The fact is, there is no way for me to create a list of life giving activities you can do this holiday season.
Rather, I simply want to encourage you to prioritize what gives life to you and your family. We can do that by implementing a few simple strategies in order to take back Christmas.
Plan ahead and prioritize today
Every year I have wanted to take our kids on what our family refers to as a “pajama ride”. This was a simple childhood tradition of mine where my dad made popcorn, we all got into our pajamas and boots, and we set out to look at Christmas lights around town. Every year, I tell Paul I want to do this and every year we don’t. Why? Because I never plan ahead for it. I always try to plan it on a whim.
This year, it’s on the calendar! And if you know me, that makes it pretty official.
Maybe it’s just a family movie night, or Christmas cookies that don’t have a specific destination. What simple family tradition is important to you? Plan ahead for it now!
Permission to eliminate
I’m a creature of habit and I take traditions very seriously. This year I am giving myself permission to eliminate traditions. GASP! I’m able to rectify this in my crazy, ritualistic mind by knowing that eliminating traditions that drain allows me to bring to the surface traditions that give life.
This is the first year that I did not head out on Black Friday to spend a day of impulse shopping disguised as “deal hunting”. Instead, we made breakfast as a family, sat around in our pajamas, raked leaves and ate dinner out. Those are the deeply cherished moments. It was a tough bandaid to rip off, but NOT Black Friday shopping was amazing.
I’m also pressing pause on my DIY advent calendar this year. Normally, I’d fill it with activities, service projects, candy and trinkets. It always left me scrambling to figure out what the heck was going in to tomorrows envelope. It had turned into something I didn’t intend it to and it stopped serving it’s purpose.
Choose Your Life Giving Holiday Traditions Wisely
I love Christmas preparation. I’ve always loved researching gift ideas for my kids and scouring Etsy and Pinterest for unique gift ideas for my family and friends. I love spending hours making Shutterfly photo calendars. I’ve always loved beating the crowds and shopping at 5am on Black Friday, baking treats for all of my neighbors, making more pies than we actually need on Thanksgiving, and I absolutely adore setting up our Christmas tree.
But here’s the thing, by trying to fit in all of the things we love, we run the risk of growing to resent them. We take what gives life and we sacrifice it on the altar of hussel. We’ve turned Christmas into an obstacle course rather than a season to slowly savor.

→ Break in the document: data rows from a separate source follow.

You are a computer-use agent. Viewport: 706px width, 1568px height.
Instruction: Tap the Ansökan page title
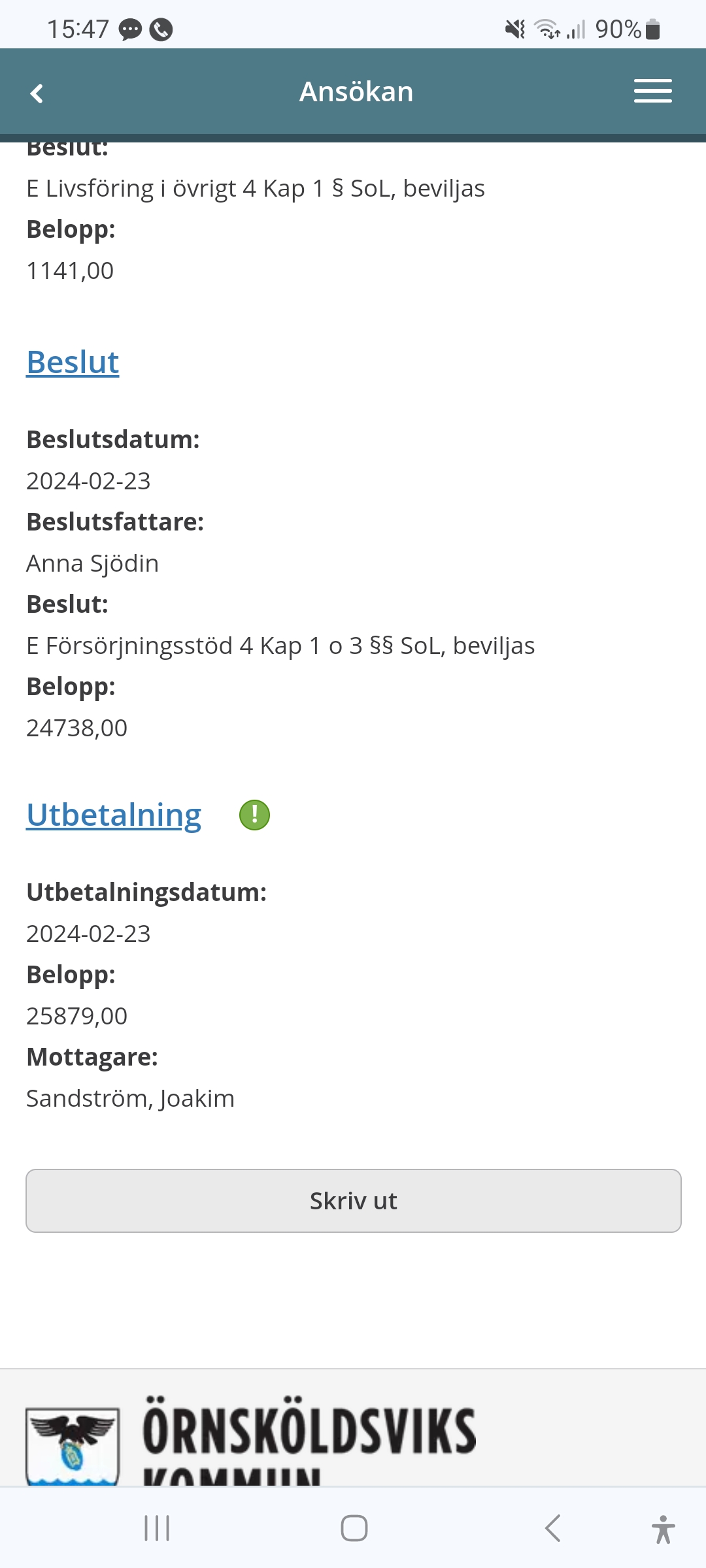coord(356,91)
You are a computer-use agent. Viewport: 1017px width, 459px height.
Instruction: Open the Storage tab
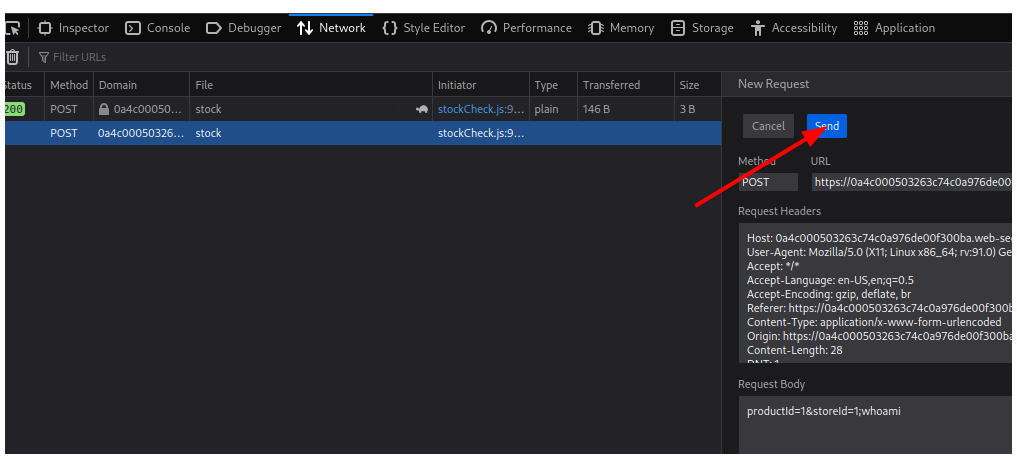(702, 28)
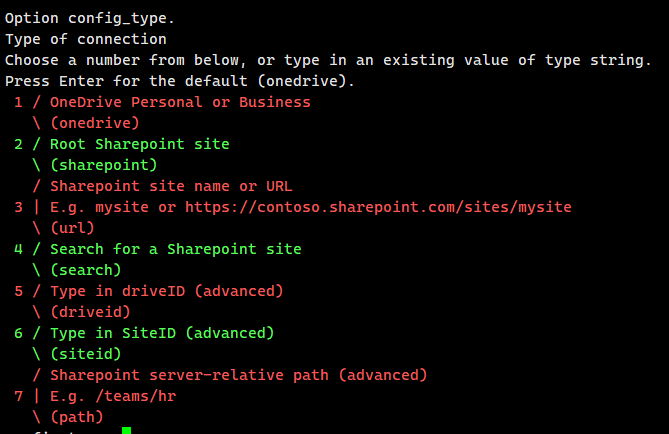Click the "(path)" value text
The image size is (669, 434).
(x=76, y=417)
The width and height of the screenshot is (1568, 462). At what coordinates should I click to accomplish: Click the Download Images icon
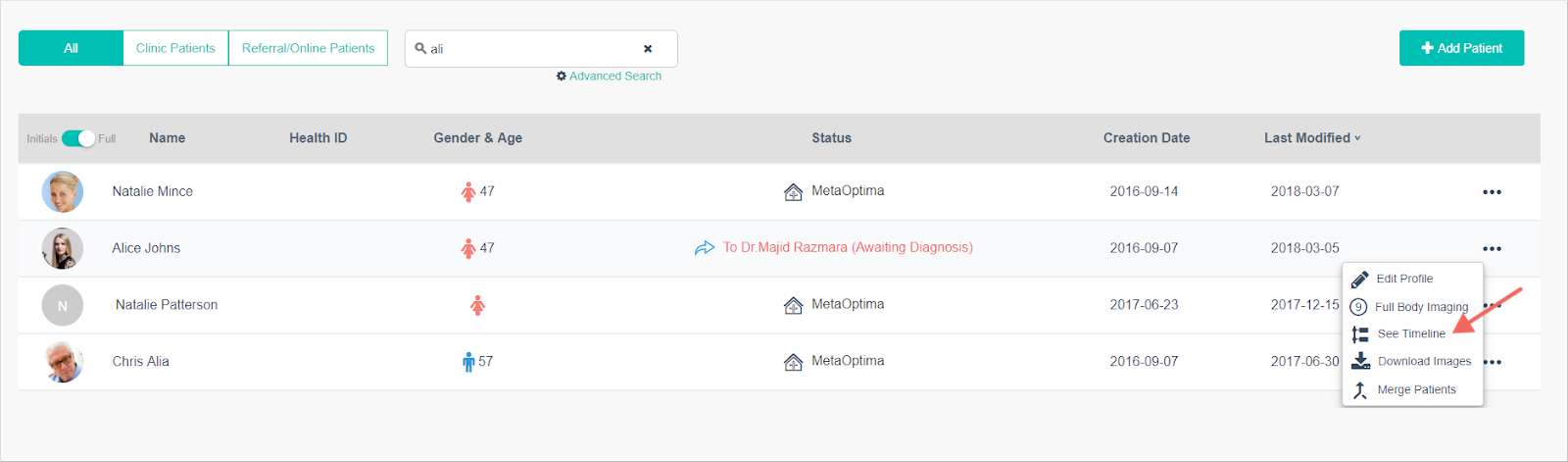click(x=1360, y=361)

What can we cut out in order to treasure things more deeply? In what ways can we simplify the traditions we cherish?
My kids will still receive presents, just fewer and most likely purchased online. We will still make goodies for our neighbors, but certainly not gift boxes of 5 different kinds of homemade candy that they may or may not even consume.
Make generosity a priority
Generosity, whether simple or elaborate, is the way we turn our traditions from self to others.

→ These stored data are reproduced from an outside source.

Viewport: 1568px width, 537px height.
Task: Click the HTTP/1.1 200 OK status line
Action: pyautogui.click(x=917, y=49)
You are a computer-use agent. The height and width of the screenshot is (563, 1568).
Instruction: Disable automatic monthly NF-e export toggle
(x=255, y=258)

For us, in this season of excess and cultivating family memories, being generous is non-negotiable. The opportunities are endless. Toys for Tots has loads of convenient drop off locations. Many businesses and churches are doing coat drives, boot drives, and canned food drives. Something as simple as donating some of your gently used toys to the Salvation Army Thrift Store is a practical and cost effective way to get the whole family involved in generosity this year. When we live intentionally, generosity flows more naturally. It helps us continually keep our ear to the ground, attuned to ways in which we can invest in others.
We have a greater capacity to give when we allow for breathing room in our lives.
We deserve to make time to cherish this season and the fleeting time we have with our littles and those we love. It doesn’t have to be a massive overhaul leaving everyone else in your life out on a limb. Start small, giving yourself permission to prioritize what you cherish most. As we dive head first into our holiday planning, let’s keep this question in the forefront of our minds, “Is this life giving?”